Jesse - May 02, 2005 1:54:04 pm PDT #654 of 10001
Sometimes I trip on how happy we could be.

I can actually believe in the bible as more literal than you might think, given that things are in pretty much the right order, and the idea that god's time doesn't run like people's time. I guess that makes the day/night part metaphorical. Which is not to say I don't believe in evolution.


libkitty - May 02, 2005 2:02:49 pm PDT #655 of 10001
Embrace the idea that we are the leaders we've been looking for. Grace Lee Boggs

I guess that makes the day/night part metaphorical.

This seems so straightforward to me. I mean, then everything works.


Matt the Bruins fan - May 02, 2005 2:04:42 pm PDT #656 of 10001
"I remember when they eventually introduced that drug kingpin who murdered people and smuggled drugs inside snakes and I was like 'Finally. A normal person.'” —RahvinDragand

Admittedly it's been years since I read Genesis, but it doesn't go into the specifics of how various animals were created like the rib bit with Eve, does it?


Kathy A - May 02, 2005 2:05:47 pm PDT #657 of 10001
We're very stretchy. - Connie Neil

I can actually believe in the bible as more literal than you might think, given that things are in pretty much the right order, and the idea that god's time doesn't run like people's time. I guess that makes the day/night part metaphorical.
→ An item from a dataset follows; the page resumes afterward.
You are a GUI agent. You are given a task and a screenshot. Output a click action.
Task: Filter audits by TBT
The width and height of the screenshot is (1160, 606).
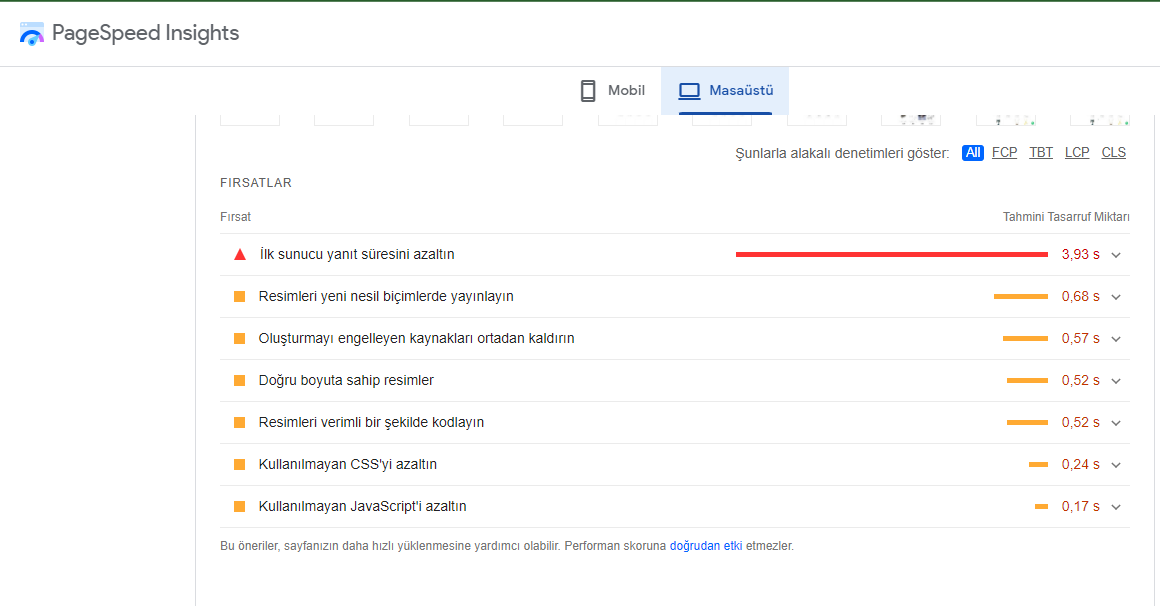(1041, 153)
Which is not to say I don't believe in evolution.

Actually, now that I think about it, I believe that's pretty much what the CCD teacher said. But, she did add the caveat that she wasn't a science teacher, but a religion one, and that she didn't think the two had a heck of a lot to do with each other.
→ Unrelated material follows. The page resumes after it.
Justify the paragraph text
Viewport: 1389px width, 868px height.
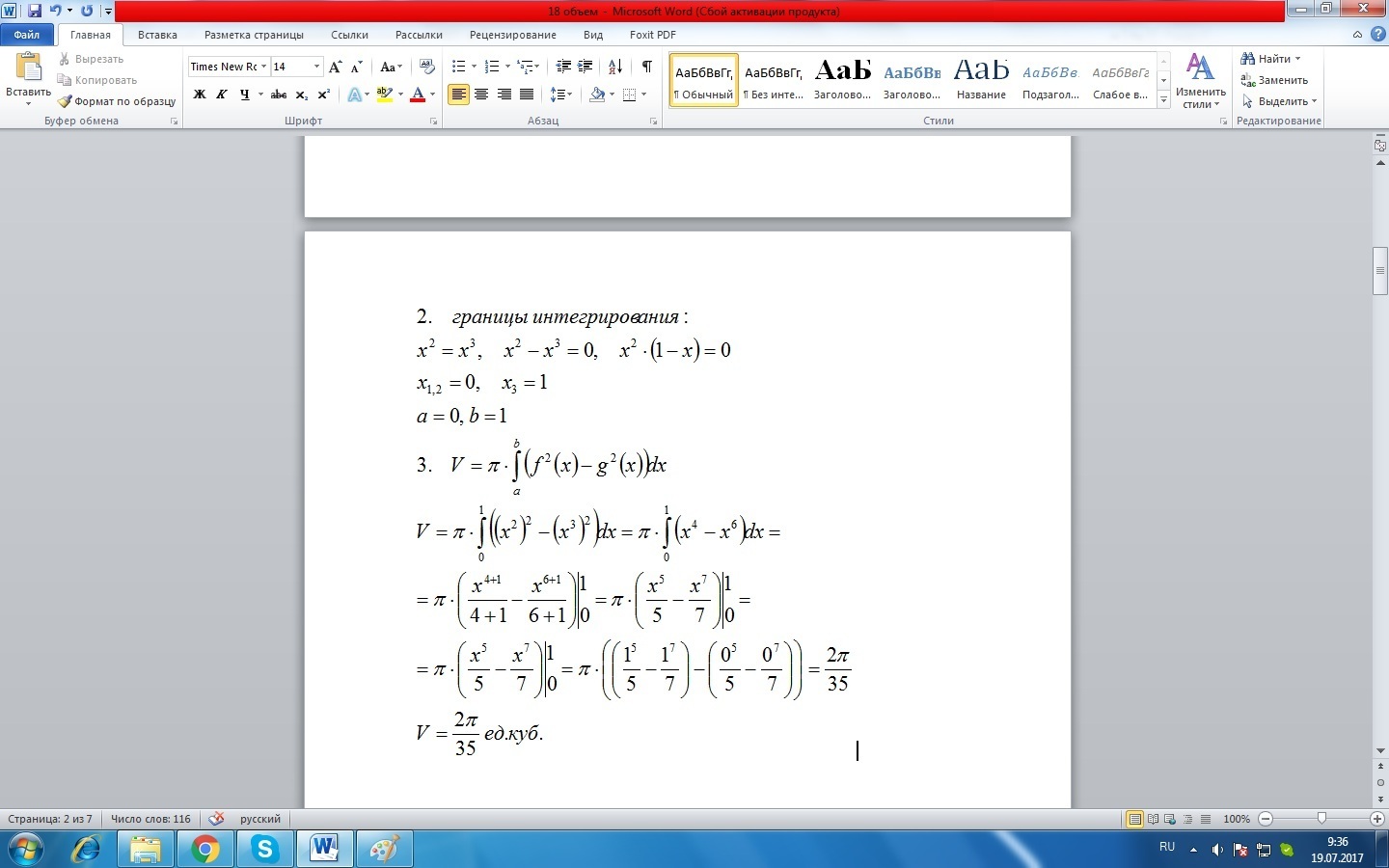click(527, 95)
I like the part of Inherit the Wind where the Darrow character says during his crossexamination of the opposing lawyer something to the point that, since the Bible says that God didn't create the Sun and the Moon until later in the six days, that the length of "a day" before that could have been longer than the standard 24-hour one, and gets the other lawyer to admit to that possibility.